• [MATERIAL FOR THIS TASK]
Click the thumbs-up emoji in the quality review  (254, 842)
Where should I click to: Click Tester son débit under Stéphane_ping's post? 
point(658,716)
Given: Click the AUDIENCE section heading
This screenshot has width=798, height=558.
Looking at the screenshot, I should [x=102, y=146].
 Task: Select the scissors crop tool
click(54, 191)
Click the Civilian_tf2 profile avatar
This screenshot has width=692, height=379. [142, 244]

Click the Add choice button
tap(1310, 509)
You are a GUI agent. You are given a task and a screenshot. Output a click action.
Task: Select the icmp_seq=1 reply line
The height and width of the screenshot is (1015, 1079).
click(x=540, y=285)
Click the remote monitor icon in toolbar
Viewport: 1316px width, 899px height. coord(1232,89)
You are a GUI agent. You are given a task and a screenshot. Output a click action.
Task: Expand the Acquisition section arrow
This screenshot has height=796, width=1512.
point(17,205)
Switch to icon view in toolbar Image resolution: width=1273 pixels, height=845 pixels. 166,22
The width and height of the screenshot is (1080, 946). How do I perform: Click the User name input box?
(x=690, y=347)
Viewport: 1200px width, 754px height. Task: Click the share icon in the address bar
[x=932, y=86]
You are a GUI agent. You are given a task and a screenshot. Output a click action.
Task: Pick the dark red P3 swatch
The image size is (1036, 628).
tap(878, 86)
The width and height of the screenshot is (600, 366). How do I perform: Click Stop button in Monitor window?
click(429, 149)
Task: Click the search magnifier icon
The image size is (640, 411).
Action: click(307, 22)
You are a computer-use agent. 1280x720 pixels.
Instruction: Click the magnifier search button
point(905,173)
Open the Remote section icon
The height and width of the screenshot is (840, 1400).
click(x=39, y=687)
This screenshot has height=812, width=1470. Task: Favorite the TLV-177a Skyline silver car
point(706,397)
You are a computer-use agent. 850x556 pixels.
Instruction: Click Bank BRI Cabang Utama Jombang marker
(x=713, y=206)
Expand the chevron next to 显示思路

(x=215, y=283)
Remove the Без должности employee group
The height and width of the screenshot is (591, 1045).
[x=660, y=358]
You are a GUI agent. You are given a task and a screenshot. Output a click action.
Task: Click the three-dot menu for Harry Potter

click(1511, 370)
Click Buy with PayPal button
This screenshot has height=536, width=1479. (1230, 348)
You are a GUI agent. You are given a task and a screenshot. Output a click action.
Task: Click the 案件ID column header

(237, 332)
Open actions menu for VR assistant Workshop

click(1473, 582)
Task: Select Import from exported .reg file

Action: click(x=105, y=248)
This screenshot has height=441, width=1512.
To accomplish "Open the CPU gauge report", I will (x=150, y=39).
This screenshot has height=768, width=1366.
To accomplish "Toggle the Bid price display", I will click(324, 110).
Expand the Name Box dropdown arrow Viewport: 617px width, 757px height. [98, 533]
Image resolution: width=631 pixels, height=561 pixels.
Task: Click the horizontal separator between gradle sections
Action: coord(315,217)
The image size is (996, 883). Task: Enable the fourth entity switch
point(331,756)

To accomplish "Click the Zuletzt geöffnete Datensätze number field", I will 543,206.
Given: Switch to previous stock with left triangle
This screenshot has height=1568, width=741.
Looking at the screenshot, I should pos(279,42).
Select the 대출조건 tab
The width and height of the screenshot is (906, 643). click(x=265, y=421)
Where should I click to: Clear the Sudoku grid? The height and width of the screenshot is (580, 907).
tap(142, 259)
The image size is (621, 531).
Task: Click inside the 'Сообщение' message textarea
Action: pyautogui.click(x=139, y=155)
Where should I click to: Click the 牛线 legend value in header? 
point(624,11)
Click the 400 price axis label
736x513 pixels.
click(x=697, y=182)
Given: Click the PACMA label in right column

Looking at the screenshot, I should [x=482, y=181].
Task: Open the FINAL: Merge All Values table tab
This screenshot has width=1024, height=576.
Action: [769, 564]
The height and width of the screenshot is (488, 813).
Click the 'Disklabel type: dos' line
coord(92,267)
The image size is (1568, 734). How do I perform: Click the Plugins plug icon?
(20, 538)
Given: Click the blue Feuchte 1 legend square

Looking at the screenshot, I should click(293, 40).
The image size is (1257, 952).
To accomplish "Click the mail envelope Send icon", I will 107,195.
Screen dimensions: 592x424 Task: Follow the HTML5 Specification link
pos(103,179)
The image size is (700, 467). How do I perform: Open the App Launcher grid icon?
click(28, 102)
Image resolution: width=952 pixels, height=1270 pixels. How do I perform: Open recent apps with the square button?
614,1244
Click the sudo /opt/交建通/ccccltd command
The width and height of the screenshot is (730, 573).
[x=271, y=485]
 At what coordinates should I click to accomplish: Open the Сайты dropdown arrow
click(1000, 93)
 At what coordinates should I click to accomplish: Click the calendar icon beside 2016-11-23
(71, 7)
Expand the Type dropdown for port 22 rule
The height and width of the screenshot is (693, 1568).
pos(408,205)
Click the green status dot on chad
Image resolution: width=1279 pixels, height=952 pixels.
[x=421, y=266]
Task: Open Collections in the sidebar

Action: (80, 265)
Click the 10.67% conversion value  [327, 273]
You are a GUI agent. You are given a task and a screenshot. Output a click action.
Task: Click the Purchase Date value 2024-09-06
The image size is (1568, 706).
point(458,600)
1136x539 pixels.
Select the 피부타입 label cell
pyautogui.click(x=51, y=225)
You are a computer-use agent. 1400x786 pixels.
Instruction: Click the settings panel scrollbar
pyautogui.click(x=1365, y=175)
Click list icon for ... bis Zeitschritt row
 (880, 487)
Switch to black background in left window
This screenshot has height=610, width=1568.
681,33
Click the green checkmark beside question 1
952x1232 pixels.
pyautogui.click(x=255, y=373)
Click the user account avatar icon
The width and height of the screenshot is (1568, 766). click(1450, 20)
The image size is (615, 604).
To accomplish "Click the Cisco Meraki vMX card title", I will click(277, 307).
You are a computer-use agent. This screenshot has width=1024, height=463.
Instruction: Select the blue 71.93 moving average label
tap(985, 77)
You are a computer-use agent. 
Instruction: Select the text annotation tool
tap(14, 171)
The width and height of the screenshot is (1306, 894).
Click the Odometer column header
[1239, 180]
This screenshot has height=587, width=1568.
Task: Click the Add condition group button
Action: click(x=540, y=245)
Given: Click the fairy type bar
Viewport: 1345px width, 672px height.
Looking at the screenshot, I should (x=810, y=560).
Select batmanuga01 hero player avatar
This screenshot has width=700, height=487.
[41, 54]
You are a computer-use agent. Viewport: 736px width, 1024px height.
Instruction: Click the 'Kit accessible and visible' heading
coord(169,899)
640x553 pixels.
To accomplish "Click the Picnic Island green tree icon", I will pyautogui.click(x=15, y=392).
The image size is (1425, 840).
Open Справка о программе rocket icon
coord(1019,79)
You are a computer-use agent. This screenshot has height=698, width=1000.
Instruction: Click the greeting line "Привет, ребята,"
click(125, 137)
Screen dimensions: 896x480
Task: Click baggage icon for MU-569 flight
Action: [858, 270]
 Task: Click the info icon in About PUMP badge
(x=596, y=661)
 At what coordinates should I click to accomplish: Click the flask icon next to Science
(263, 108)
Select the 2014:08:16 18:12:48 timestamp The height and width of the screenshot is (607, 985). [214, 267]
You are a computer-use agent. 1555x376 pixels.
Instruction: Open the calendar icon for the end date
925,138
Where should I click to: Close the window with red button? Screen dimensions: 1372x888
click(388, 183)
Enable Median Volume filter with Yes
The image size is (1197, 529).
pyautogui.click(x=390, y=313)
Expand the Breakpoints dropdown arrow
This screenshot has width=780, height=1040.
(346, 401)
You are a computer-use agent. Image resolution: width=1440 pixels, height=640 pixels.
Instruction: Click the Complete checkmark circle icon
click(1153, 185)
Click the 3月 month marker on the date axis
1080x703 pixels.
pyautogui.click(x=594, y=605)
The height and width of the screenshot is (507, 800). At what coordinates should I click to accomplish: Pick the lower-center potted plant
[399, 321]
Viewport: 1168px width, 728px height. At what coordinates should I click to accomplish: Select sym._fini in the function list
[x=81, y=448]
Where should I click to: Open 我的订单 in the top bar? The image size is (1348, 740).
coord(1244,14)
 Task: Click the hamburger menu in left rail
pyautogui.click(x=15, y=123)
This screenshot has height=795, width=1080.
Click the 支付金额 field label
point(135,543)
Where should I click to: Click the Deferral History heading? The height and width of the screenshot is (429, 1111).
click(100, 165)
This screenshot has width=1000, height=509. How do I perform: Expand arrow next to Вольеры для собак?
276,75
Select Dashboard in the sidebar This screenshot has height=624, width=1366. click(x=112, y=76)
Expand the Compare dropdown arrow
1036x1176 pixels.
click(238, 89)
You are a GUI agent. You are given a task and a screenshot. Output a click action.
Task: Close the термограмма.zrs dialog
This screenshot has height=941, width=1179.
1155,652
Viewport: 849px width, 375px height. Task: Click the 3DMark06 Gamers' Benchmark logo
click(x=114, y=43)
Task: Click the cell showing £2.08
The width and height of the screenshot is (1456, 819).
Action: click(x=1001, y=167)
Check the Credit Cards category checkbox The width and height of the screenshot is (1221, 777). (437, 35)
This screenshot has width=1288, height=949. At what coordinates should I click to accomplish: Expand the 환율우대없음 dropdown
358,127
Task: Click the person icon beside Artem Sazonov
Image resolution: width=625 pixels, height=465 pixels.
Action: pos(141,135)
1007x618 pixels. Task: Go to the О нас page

• [ASSIGNED TASK] Copy out the entries exactly. Begin at the first line and end with the line that has "Open the Remote section icon".

• [RESPONSE]
Click the thumbs-up emoji in the quality review  (254, 842)
Where should I click to: Click Tester son débit under Stéphane_ping's post? 
point(658,716)
Given: Click the AUDIENCE section heading
This screenshot has width=798, height=558.
Looking at the screenshot, I should [x=102, y=146].
 Task: Select the scissors crop tool
click(54, 191)
Click the Civilian_tf2 profile avatar
This screenshot has width=692, height=379. [142, 244]

Click the Add choice button
tap(1310, 509)
You are a GUI agent. You are given a task and a screenshot. Output a click action.
Task: Select the icmp_seq=1 reply line
The height and width of the screenshot is (1015, 1079).
click(x=540, y=285)
Click the remote monitor icon in toolbar
Viewport: 1316px width, 899px height. coord(1232,89)
You are a GUI agent. You are given a task and a screenshot. Output a click action.
Task: Expand the Acquisition section arrow
This screenshot has height=796, width=1512.
point(17,205)
Switch to icon view in toolbar Image resolution: width=1273 pixels, height=845 pixels. 166,22
The width and height of the screenshot is (1080, 946). How do I perform: Click the User name input box?
(x=690, y=347)
Viewport: 1200px width, 754px height. Task: Click the share icon in the address bar
[x=932, y=86]
You are a GUI agent. You are given a task and a screenshot. Output a click action.
Task: Pick the dark red P3 swatch
The image size is (1036, 628).
tap(878, 86)
The width and height of the screenshot is (600, 366). How do I perform: Click Stop button in Monitor window?
click(429, 149)
Task: Click the search magnifier icon
The image size is (640, 411).
Action: click(307, 22)
You are a computer-use agent. 1280x720 pixels.
Instruction: Click the magnifier search button
point(905,173)
Open the Remote section icon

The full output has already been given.